** What to work on **
Which lines below contain "computer"? Copy every one of them.

*** Material shown ***

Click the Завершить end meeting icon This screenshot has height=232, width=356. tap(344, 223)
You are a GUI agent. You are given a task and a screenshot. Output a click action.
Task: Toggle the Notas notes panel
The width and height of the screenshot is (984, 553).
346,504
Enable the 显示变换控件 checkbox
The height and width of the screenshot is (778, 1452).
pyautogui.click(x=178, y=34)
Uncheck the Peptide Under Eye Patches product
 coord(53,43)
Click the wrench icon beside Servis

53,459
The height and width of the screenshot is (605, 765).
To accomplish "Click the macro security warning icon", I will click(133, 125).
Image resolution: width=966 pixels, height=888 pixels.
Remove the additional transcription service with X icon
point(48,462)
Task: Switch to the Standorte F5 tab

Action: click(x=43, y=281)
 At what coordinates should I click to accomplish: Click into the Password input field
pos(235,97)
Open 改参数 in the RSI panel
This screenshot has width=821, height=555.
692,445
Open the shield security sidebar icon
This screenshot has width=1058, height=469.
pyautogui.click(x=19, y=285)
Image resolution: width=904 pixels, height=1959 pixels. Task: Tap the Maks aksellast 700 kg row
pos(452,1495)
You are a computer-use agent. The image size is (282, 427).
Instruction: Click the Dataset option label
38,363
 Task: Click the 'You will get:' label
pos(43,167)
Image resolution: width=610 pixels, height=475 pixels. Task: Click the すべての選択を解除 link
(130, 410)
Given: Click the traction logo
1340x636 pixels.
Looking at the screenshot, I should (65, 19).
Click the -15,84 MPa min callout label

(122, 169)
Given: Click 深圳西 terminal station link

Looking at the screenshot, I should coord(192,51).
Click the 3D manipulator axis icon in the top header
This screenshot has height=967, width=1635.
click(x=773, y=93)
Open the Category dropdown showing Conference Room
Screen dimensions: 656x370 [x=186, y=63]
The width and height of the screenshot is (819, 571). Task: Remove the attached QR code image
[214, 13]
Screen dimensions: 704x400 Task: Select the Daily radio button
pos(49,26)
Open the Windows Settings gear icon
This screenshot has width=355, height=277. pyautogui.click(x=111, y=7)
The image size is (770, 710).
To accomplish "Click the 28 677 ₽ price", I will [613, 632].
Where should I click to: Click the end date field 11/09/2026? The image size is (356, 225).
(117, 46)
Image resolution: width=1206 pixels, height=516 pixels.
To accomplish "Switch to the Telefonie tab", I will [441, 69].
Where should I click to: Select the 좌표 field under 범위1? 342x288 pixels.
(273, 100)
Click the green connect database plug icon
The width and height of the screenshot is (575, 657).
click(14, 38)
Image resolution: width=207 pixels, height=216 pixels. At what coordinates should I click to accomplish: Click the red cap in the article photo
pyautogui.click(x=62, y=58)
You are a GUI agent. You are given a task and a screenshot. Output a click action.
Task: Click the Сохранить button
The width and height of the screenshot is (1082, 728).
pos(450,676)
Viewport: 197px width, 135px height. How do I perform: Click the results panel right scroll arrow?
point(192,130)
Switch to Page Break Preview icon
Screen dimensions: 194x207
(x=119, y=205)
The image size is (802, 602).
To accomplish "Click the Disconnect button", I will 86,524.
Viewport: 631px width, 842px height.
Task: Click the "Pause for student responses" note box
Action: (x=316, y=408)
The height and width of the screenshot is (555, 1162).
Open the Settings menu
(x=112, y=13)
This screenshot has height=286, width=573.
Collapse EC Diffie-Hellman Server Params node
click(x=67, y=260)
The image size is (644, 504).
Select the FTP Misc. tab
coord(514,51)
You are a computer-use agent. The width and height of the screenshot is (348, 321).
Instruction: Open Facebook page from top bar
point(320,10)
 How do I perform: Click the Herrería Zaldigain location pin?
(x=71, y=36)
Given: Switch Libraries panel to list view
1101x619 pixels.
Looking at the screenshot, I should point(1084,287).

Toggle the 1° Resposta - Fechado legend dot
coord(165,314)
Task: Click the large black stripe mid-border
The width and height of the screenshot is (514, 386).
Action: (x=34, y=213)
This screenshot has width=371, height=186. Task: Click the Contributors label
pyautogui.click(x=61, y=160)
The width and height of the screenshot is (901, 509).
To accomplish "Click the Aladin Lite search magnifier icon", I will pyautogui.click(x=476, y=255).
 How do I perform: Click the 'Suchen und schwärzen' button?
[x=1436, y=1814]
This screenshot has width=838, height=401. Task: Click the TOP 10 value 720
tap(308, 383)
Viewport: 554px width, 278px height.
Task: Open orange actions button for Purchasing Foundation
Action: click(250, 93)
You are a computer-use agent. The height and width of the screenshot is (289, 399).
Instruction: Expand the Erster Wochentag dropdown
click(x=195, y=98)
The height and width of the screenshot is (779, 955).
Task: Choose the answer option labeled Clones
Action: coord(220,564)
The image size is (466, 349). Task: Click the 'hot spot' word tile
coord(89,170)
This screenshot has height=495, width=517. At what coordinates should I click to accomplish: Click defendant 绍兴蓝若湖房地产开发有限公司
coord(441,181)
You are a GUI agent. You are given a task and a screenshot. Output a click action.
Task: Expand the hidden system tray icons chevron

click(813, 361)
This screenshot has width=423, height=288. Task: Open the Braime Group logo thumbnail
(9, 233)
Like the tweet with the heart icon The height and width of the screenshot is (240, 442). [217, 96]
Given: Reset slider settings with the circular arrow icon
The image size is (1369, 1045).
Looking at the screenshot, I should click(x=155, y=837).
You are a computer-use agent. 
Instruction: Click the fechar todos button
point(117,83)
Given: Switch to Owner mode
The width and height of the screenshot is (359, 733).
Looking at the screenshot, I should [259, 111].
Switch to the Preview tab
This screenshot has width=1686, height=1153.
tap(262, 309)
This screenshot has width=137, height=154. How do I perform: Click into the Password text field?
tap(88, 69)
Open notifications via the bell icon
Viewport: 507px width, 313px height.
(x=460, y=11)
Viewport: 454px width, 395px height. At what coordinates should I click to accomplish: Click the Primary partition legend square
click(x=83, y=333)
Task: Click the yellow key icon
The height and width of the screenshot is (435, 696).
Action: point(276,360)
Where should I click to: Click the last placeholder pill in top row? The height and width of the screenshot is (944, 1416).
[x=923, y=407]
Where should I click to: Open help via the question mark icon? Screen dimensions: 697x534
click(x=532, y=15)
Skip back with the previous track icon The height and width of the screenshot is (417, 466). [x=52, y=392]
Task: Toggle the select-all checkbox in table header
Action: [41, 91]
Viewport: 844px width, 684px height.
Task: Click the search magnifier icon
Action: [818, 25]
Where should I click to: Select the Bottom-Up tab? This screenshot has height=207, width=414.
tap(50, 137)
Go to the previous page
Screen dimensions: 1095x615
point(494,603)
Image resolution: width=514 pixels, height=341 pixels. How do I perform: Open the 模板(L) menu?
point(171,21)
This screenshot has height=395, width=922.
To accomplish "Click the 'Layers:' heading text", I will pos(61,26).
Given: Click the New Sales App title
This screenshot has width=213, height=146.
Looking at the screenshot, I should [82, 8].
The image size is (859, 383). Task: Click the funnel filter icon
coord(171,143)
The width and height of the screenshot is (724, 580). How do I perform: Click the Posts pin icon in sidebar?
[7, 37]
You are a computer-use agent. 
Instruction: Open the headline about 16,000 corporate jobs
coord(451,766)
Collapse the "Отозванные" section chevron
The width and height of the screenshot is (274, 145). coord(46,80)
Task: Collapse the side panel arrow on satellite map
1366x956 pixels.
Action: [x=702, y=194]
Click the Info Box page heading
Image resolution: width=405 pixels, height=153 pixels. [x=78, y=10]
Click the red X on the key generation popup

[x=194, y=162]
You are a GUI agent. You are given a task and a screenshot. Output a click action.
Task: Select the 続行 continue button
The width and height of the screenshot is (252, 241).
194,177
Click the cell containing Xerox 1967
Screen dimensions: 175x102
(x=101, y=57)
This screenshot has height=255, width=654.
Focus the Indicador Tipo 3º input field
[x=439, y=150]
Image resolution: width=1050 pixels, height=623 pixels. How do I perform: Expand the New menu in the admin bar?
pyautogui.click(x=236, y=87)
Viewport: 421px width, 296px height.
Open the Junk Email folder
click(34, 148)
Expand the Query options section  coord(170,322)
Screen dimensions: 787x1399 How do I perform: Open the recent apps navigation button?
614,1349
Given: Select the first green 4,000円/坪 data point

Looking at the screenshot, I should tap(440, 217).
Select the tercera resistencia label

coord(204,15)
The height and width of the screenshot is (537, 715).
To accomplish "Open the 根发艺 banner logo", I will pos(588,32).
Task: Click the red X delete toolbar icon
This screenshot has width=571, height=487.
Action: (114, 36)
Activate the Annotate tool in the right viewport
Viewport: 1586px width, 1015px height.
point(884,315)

***

** Problem solution **
You are a computer-use agent. The image size is (282, 427).
You are a computer-use agent. The width and height of the screenshot is (348, 321).
You are a computer-use agent. The height and width of the screenshot is (289, 399).
You are a computer-use agent. 
You are a computer-use agent. 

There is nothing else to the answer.